According to a new report out from USA TODAY, ExxonMobil did business with Iran, Syria, and Sudan while Rex Tillerson — President-elect Donald Trump’s nominee for U.S. secretary of state — was the top executive of the big oil company. Those countries were under U.S. sanctions during the time, according to Securities and Exchanging Commissions SEC filings, as they were considered state sponsors of terrorism.
Tillerson is up for confirmation in his new role on Wednesday, and his part in these potentially illegal dealings will surely surface.
The SEC documents were unearthed by Democratic research group American Bridge, and revealed that the sales occurred from 2003 to 2005, and were made by Infineum, in which ExxonMobil owned a 50 percent share.
According to USA TODAY, ExxonMobil responded that the transactions were legal because Infineum was based in Europe and did not involve any employees in the United States.
The filings from 2006 show that ExxonMobil, under Tillerson, had $53.2 million in sales to Iran, $1.1 million in sales to Syria, and $600,000 in sales to Sudan during the previous three-year period.
Tillerson became senior vice president of the big oil company in August 2001, was promoted to president and director in March 2004, and then CEO in January 2006.
According to USA TODAY, the letter from the SEC asked why ExxonMobil failed to disclose to shareholders that it had done business with three state sponsors of terrorism. The SEC told ExxonMobil in the letter that disclosures should be based on “the potential impact of corporate activities upon a company’s reputation and share value,” and not simply the monetary value of the transactions.
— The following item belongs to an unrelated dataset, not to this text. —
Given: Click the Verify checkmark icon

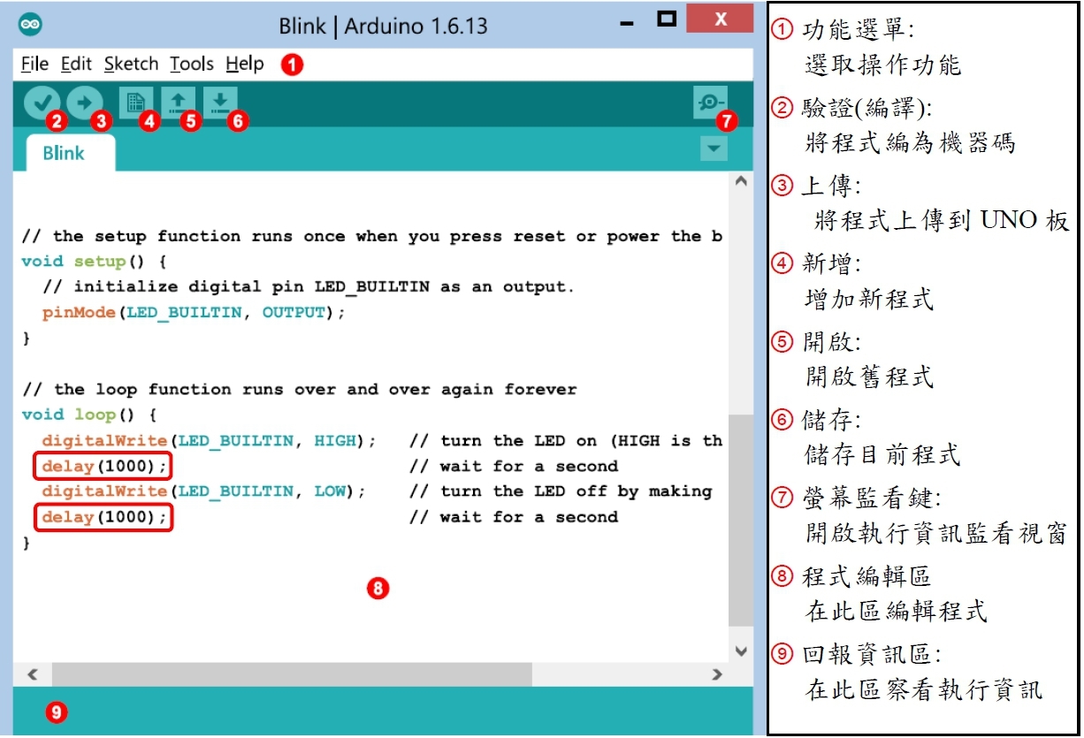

ExxonMobil’s response to the SEC was written by Richard Gutman, the company’s assistant general counsel at the time. He wrote that the transactions were “not material by any reasonable measure” and declined to address the SEC’s concerns about any potential harm to the reputation of the company.
Gutman wrote that Infineum, with whom ExxonMobil had a joint venture, managed “under a policy and procedure consistent with U.S. legal requirements and no United States person is involved in those business transactions,” although the subsidiary has offices in the U.S.
Alan Jeffers, current media manager for ExxonMobil told USA TODAY on Monday that:
‘These are all legal activities complying with the sanctions at the time. We didn’t feel they were material because of the size of the transactions.’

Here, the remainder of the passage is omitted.